[Saved data entries]:
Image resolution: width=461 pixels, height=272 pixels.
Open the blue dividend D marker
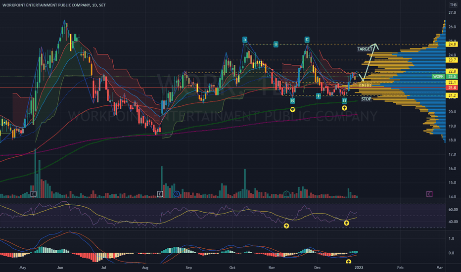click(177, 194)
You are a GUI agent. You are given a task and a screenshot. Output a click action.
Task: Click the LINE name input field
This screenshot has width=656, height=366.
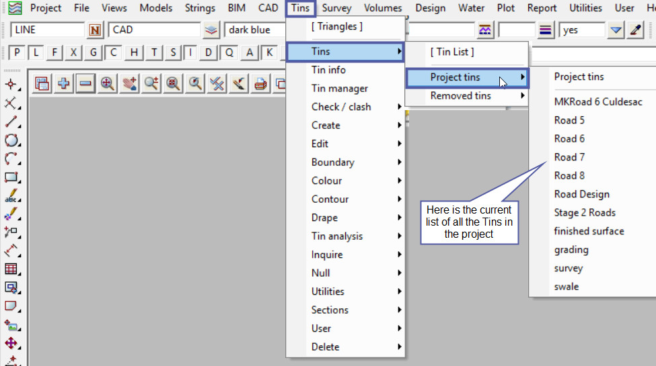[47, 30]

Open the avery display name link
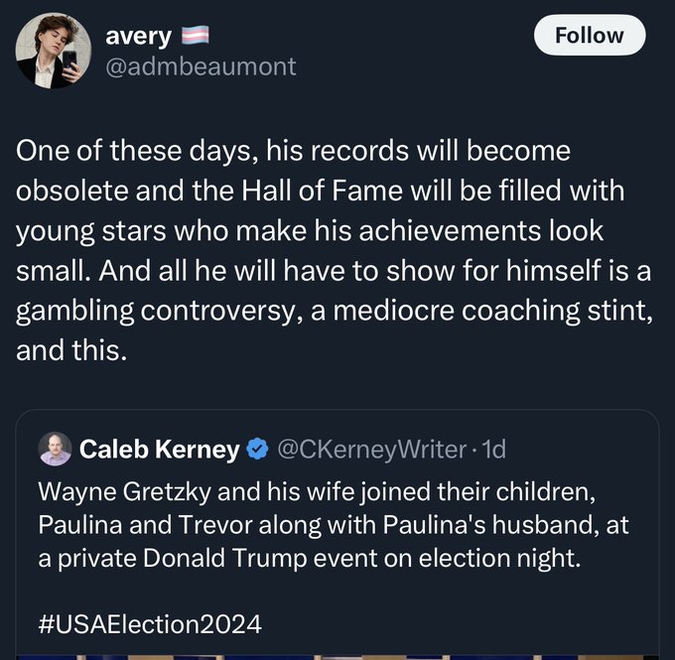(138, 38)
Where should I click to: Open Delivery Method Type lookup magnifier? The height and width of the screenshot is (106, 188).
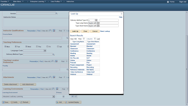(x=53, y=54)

[Assignment]:
An exact copy of every entry, without pictures, should be your output.

[Task output]:
Image resolution: width=461 pixels, height=272 pixels.
Open the blue dividend D marker
click(177, 194)
You are a GUI agent. You are given a task and a screenshot. Output a click action.
Task: Click the LINE name input field
This screenshot has width=656, height=366.
[47, 30]

Open the avery display name link
(138, 38)
Where should I click to: Open Delivery Method Type lookup magnifier? The height and width of the screenshot is (106, 188).
(x=53, y=54)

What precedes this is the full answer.